If grains aren’t your thing, these healthier carrot cake cupcakes are awesome. I feel like a broken record, just because I say this all the time, but I used a combination of almond flour and coconut flour to achieve the perfect texture. I want my grain-free baked goods to taste as close to grain-containing ones as possible and these are pretty darn close!

People often ask if there’s a substitute for coconut flour and there really isn’t. You can easily order it online or you can make your own homemade coconut flour! And the only substitute for the almond flour would be almond meal (which is a lot cheaper than almond flour!) or another nut flour.

These gluten-free and grain-free carrot cake cupcakes have the best fluffy texture! With a paleo and dairy-free option. Naturally sweetened with honey.

So now that we’ve got the healthier carrot cake cupcakes out of the way, we need some healthier cream cheese frosting! This is the same cream cheese frosting recipe that I used in my last post on carrot cake scones.

It uses just a little maple syrup as sweetener. I really thought cream cheese frosting without powdered sugar was impossible but this maple syrup version was just as good! It’s quite thick so if you want to thin it out, just add some milk.

I’m just guessing that if you’re interested in grain-free baking, you’re not into mounds of frosting on top of your cupcakes. The amount that this cream cheese frosting recipe yields is just enough for a thin slathering on each cupcake. If you want to pipe it like I did, you can pipe about twice as much as you see in the pictures.

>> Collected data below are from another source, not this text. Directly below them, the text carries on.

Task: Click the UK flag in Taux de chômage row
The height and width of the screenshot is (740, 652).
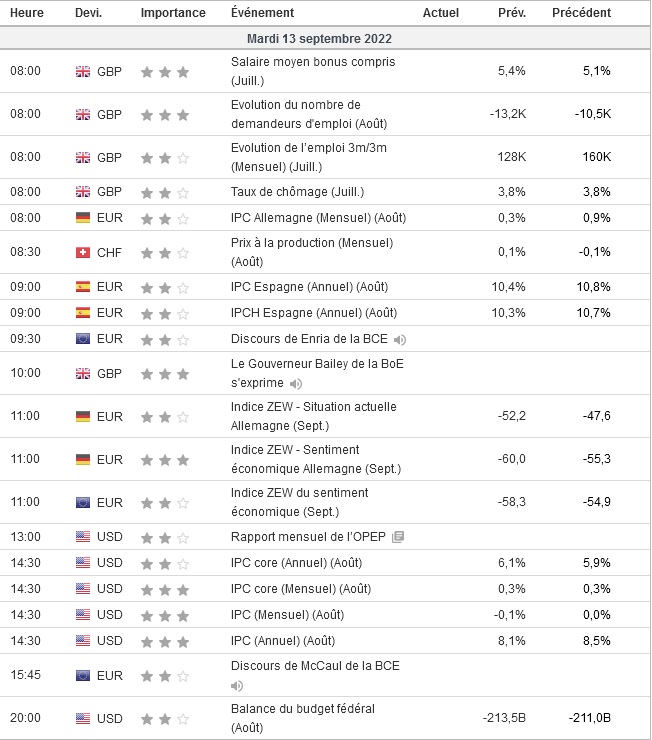Action: (83, 192)
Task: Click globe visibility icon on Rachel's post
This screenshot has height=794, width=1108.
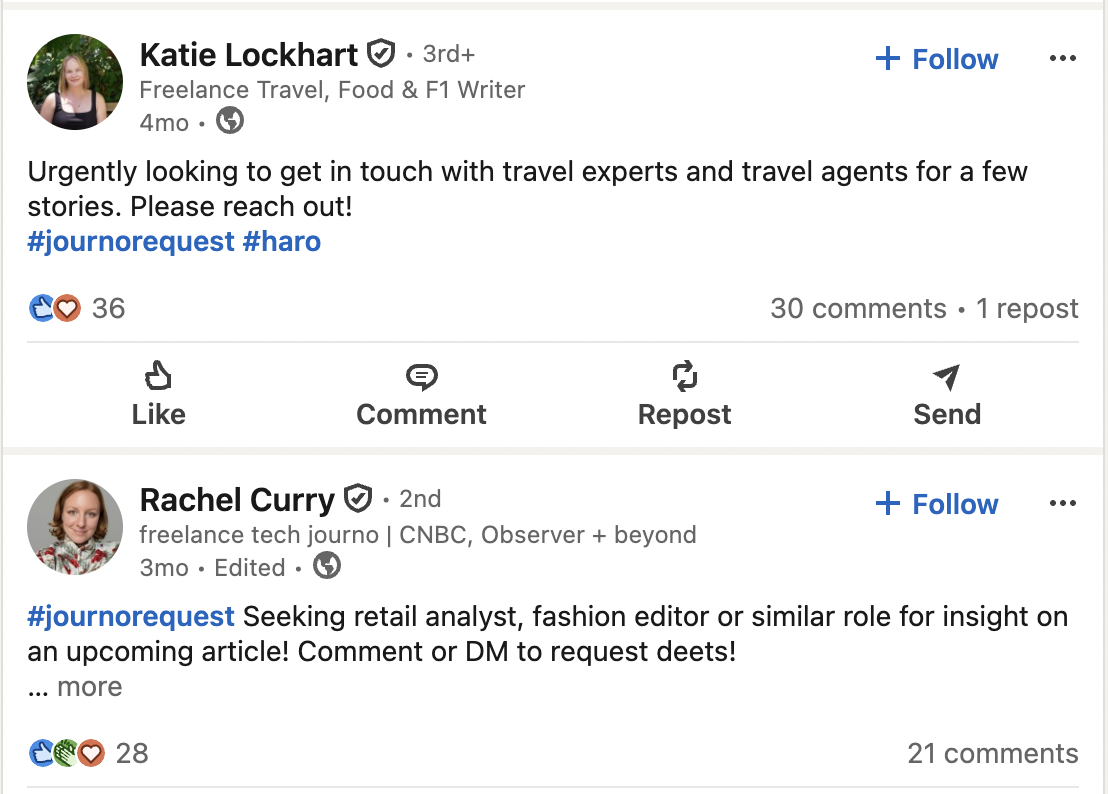Action: 327,566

These gluten-free and grain-free carrot cake cupcakes have the best fluffy texture! Naturally sweetened and with a paleo and dairy-free option.

I recommend frosting the cupcakes right before serving because once you frost them, they need to be refrigerated. They can sit at room temperature for about 4 hours so if you want to frost them in preparation of a party – no problem! They just taste better and fluffier if you keep them at room temperature and microwaving cream cheese frosting sounds like a bad idea.

Obviously cream cheese isn’t dairy-free but there are dairy-free cream cheeses out there. If you don’t like the thought of using that, just leave out the frosting or use my vegan cream cheese recipe.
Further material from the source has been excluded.